At 75 years old I find myself squarely in the sandwich generation. One slice of bread is my wonderful 9-month-old granddaughter. Watching her nervous system lay down the tracks to walk, talk, and interact with the world around her never ceases to bring me joy and a smile to my face.
In stark contrast, the other piece of bread is my 96-and-a-half-year-old mother-in-law, who is also living with us, increasingly retreating from the world.
Everything that my granddaughter does is new, vibrant, and alive. Everything my mother-in-law does is old, frail, and confused.
As a physician, I imagine the neurons and synapses in my granddaughter’s tiny body sprouting like a bamboo stalk in early springtime. With the older body I can visualize the pathways being pruned by an overzealous gardener, the road leading her to an unrecognizable landscape — she is lost.

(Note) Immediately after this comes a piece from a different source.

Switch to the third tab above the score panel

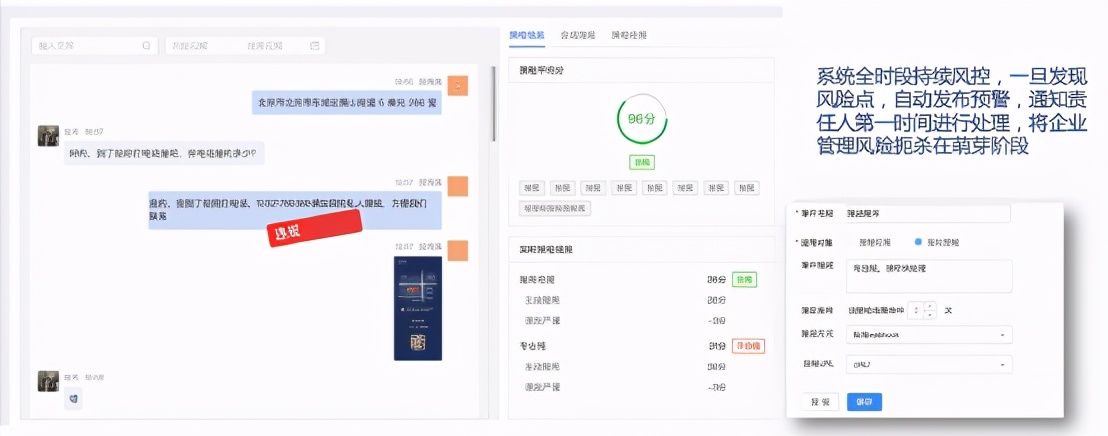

Almost a century separating great-grandmother from great-grandchild, with me standing in between, observing the expansion and contraction of life. What is there for me to learn?
Both incredibly unsteady on their feet, like drunken sailors on a pitching vessel, while I run around trying to keep them both from falling. One speaking English words but making no sense, the other making sounds and communicating. Both wearing diapers, though the older one sometimes on the outside of her clothes, a bizarre fashion statement no doubt.

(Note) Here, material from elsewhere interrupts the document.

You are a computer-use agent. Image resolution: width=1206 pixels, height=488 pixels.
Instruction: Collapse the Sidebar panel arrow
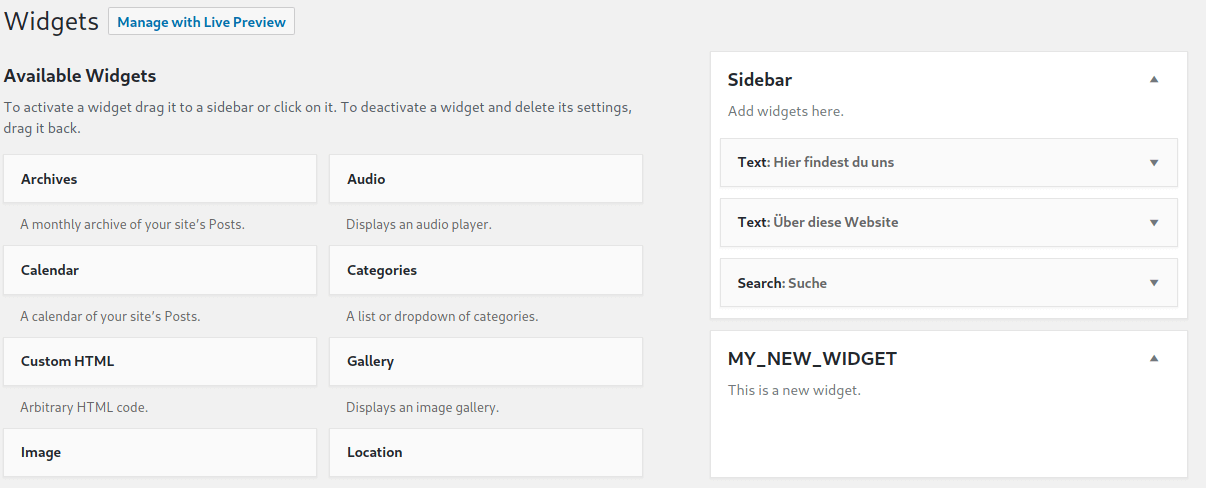pyautogui.click(x=1154, y=80)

With my mother-in-law it feels like Groundhog Day for the last 950 days. Every day the same questions and every day no memory of the past. At my better moments, I have tremendous compassion for this highly educated and productive woman now reduced to a prisoner of her own mind and body. Who knows about her spirit?
And with my granddaughter every moment is new, rich with experiences, learning, growing, changing constantly, forging ahead fearlessly into her new world.
How fortunate I am to bear witness to these diametrically opposed aspects of the human condition. And yet there are notable similarities, one outstanding one being a total lack of responsibility for their actions. With my granddaughter it is completely acceptable for her to have no consideration for her actions — I do not expect it. But for my mother-in-law, who also takes no responsibility for her actions or inactions, I feel myself getting angry, even though I know she does not have a clue.
Still, I can watch myself getting angry and then troubled by seeing aspects of myself that I do not like. If I see the caretaking role as one of doing good work in the world, I can often rise to the occasion, but sometimes it is difficult. Sometimes I want to say to my mother-in-law, “Clean up your own mess, make your own food, wipe your own backside.” But I am aware enough to know it is not possible. My mother-in-law has as much chance of doing that as my granddaughter has of fixing her own dinner.
There is a Zen saying that I have often quoted to my patients, “The way to change the world is to change yourself.” These very different souls are not about to, nor can they, alter their behavior to accommodate me. So, what is there for me to do?
Accept responsibility for my own actions and well-being; I cannot outsource that. Pull up my big boy pants and take this sandwich of life for what it gives me — accept and appreciate it all.
Robert Abramson, M.D., lives in East Hampton and practices traditional Chinese acupuncture in Wainscott.